# [REQUIREMENT]
Format the records between the lines containing "Click Corporate Finance" and "will pyautogui.click(x=216, y=26).", inclusive, as a numbered list with blank lines omitted.

# [SUPPLIED DATA]
——
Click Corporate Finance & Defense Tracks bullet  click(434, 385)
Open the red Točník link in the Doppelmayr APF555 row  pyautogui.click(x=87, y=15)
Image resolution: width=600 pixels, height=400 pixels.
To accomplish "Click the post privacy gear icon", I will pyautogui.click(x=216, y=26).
——
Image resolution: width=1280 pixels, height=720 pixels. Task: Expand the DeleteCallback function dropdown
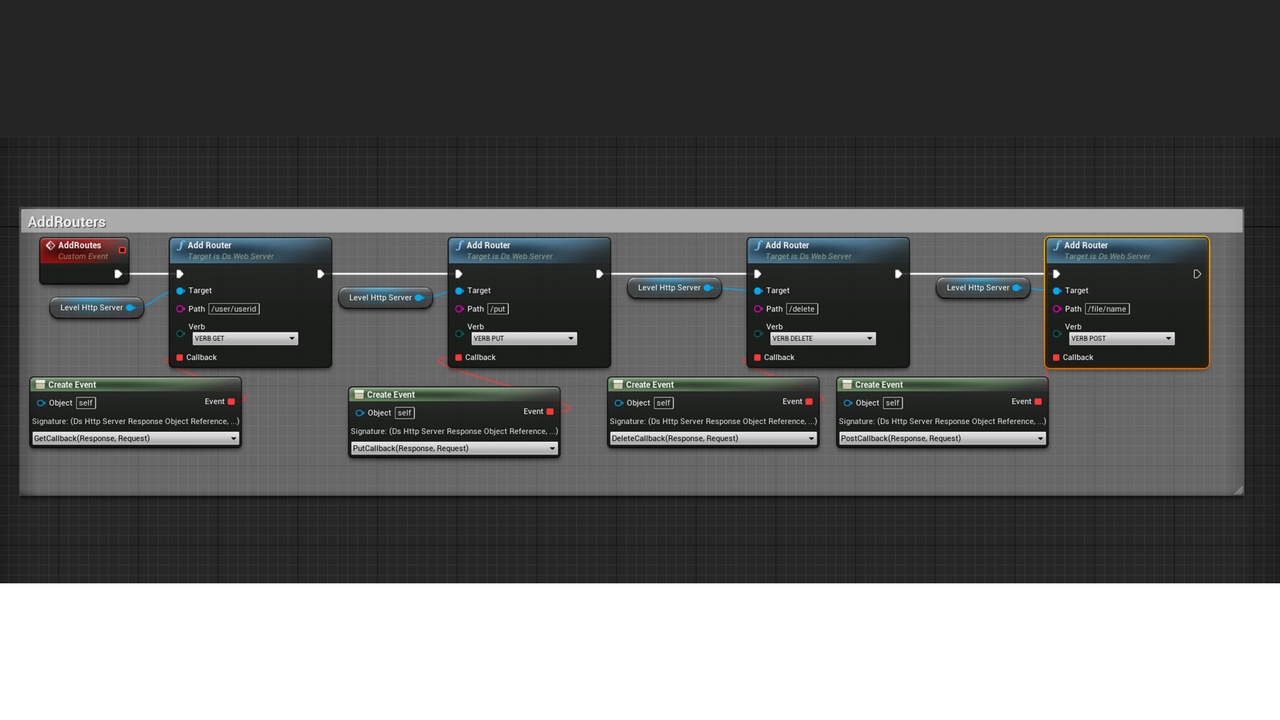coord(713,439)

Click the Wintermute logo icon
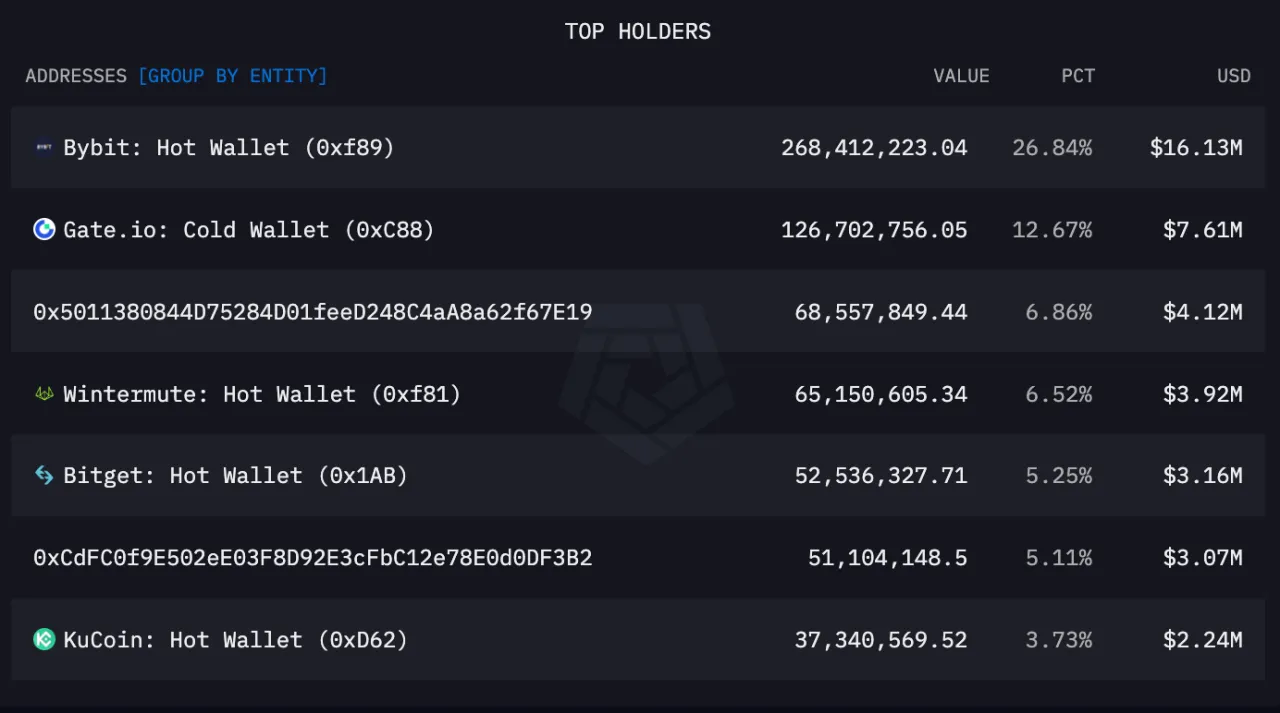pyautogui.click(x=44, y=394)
——
# [EXPECTED ANSWER]
1. Click Corporate Finance & Defense Tracks bullet  click(434, 385)
2. Open the red Točník link in the Doppelmayr APF555 row  pyautogui.click(x=87, y=15)
3. Image resolution: width=600 pixels, height=400 pixels.
4. To accomplish "Click the post privacy gear icon", I will pyautogui.click(x=216, y=26).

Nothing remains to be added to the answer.